Case Study – Adidas
A great example of brand that has got this right is Adidas. In March 2014 the Adidas Group, which encompasses both the Adidas and Reebok brands, announced that it had year-long plans to create “digital newsrooms” for its brands. The move was part of a long-term strategy to capitalise on hot trends and build on “moments of celebration and acknowledgement”.
Adidas states on its website that it wants to own the stories that global superstars create and capitalise on the action in real-time. It also states that is wants to be seen as pivotal to the success of players and remain in the focus of sports fans watching in a range of locations around the world.
So what makes their approach different? The key factors of the digital newsroom concept are:
People: Lots of them. Adidas have invested heavily in a skilled team from both on and offline backgrounds.
A wealth of content: Adidas suck up as much sporting and related content as they can. The majority has nothing exciting about it, the key is finding the needles in the haystack. And as Nike and Puma have similar set ups there is also a race to find those needles first.

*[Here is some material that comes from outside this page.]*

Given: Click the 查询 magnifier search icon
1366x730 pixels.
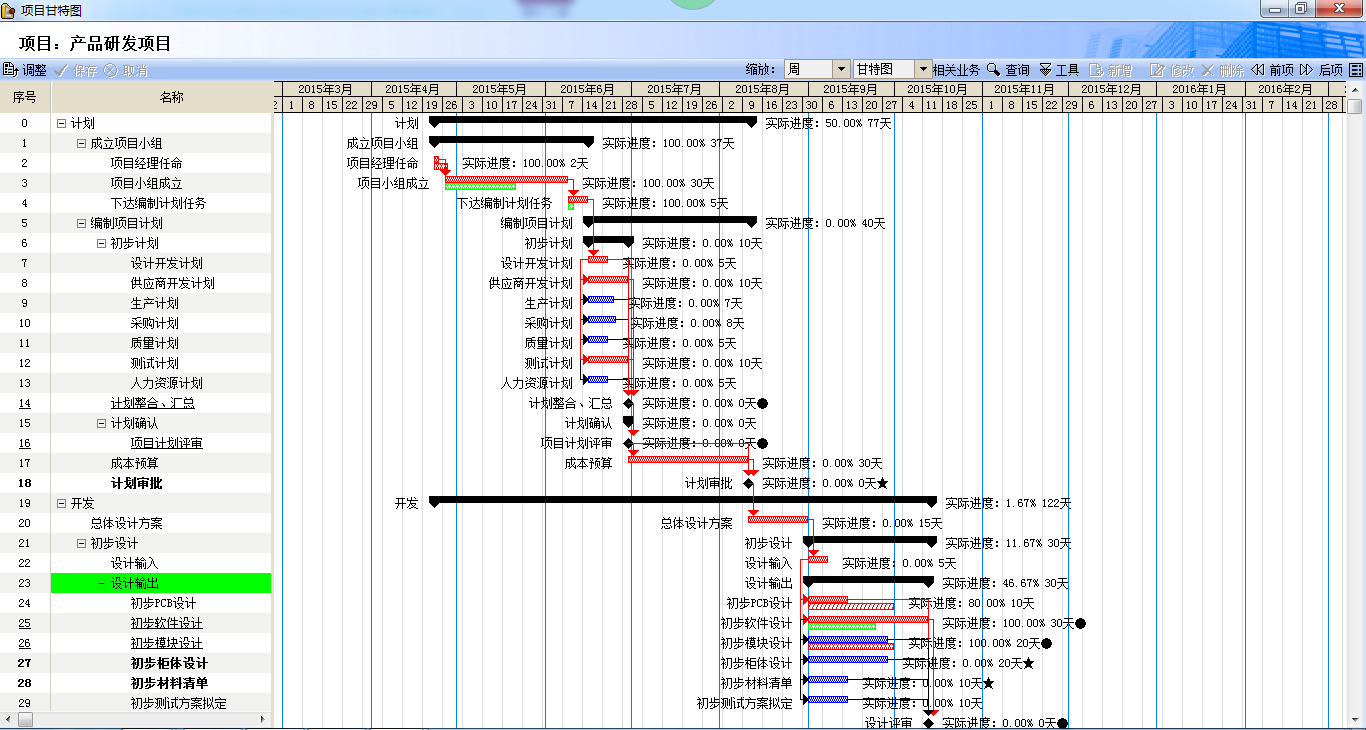Looking at the screenshot, I should pos(994,70).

Speed: In the newsroom set up speed does not mean quick, it means immediate. To be truly effective a content team needs to be ‘switched on’ for the events its audience care about, be ready to act and have the resource to spring into action when the biggest stories break.

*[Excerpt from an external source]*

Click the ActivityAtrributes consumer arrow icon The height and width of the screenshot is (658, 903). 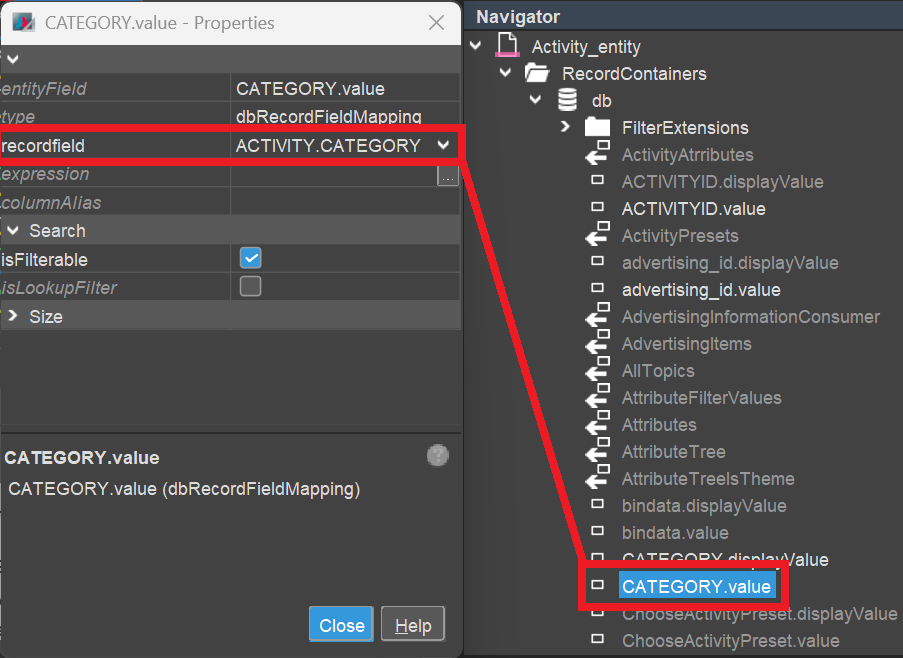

Trust: Marketers regularly come up against hurdles that prevent them from producing fast, ground-breaking content. From slow sign-off procedures and legal compliance, through to over-zealous brand protection and a lack of resource, many creative content teams find themselves stifled, unable to publish content until it’s too late. To be immediate the reins need to be loosened, or perhaps even cut. This does not mean you can you let your creative team go wild and publish what they want, it does mean you need to define the boundaries very clearly.